The Court therefore finds, as a second ground for denying Plaintiffs motion and granting Defendant’s cross-motion, that— even if the Court were to grant, arguendo, that the Letter of Essential Need was incorporated into the Contract by reference— there has been no breach of warranty.
III. Conclusion
Based on the discussion above, the Court hereby DENIES Plaintiffs motion for summary judgment and GRANTS Defendant’s cross-motion for summary judgment. The Clerk of the Court is directed to enter judgment for the Defendant.
. The recitations that follow do not constitute findings of fact by the Court. Rather, the recited factual elements are taken from the parties' filings and are either undisputed or alleged and assumed to be true for the purposes of the pending motions.
. On October 12, 2001, Logicon, Inc. changed its name to Northrup Grumman Information Technology, Inc. Pl.'s Opp. to Def.’s Cross-Mot. for Summ. J. and Reply to Def.’s Opp. to Pl.’s Mot. for Summ. J. at 2. Accordingly, Logicon, Inc. hereinafter will be referred to as either "Plaintiff" or "Logicon.”

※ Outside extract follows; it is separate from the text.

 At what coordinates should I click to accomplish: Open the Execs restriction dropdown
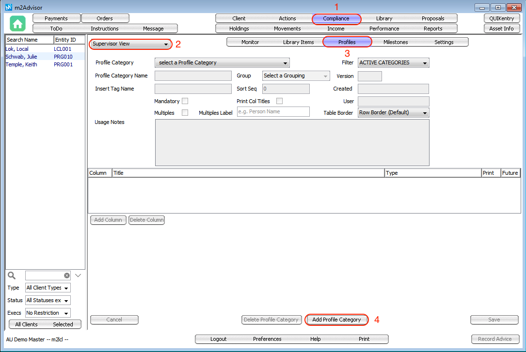pyautogui.click(x=48, y=313)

. More specifically, the Base Period of the Contract was for a lease from 20 Oct 99 through 30 Nov 99. Pl.’s App. at 22. Option Period 1 was for a lease from 1 Dec 99 through 30 Nov 00. Id. Option Period 2 was for a lease from 1 Dec 00 through 30 Nov 01. Id. Option Period 3 was a purchase option, provided that the Base Period and both Option Periods 1 and 2 had been executed. Id.
. Northrup Grumman Computing Systems filed, on June 12, 2002, a certified claim to the CO, which was denied on December 10, 2002. Pl.’s Resp. to Def.’s FF ¶¶ 15-16. Northrup Grumman Information Technology submitted, on or about March 26, 2005, a new claim to the CO, alleging essentially the same facts, which was also denied. See id. ¶ 17.
. Because Plaintiff assigned the payments due under the Lease to ePlus Government, Inc., this is a sponsorship action on its behalf. Pl.'s Mot. at 2.
. Defendant points to the language used to incorporate the Leasing Terms and Conditions as illustrative of the level of specificity required when parties intend to incorporate documents into a contract by reference. Def.'s Cross-Mot. at 7. The Leasing Terms and Conditions were incorporated as follows: "The 'LEASING TERMS AND CONDITIONS’ to Special Offer # 330 Revision 03 (Attachment 1 of I-CASE Special Offer # 330 Revision 03, pages 1-4) were incorporated as Attachment 1 of Annex AT of Attachment 26 of the I-CASE contract in order to facilitate this DO.” Pl.’s App. at 86.
. Kolar provides that a warranty is breached upon the occurrence of the following:
(1) the Government assured the plaintiff of the existence of a fact, the Government intended that plaintiff be relieved of the duty to ascertain the existence of the fact for itself, and (3) the Government's assurance of that fact proved untrue.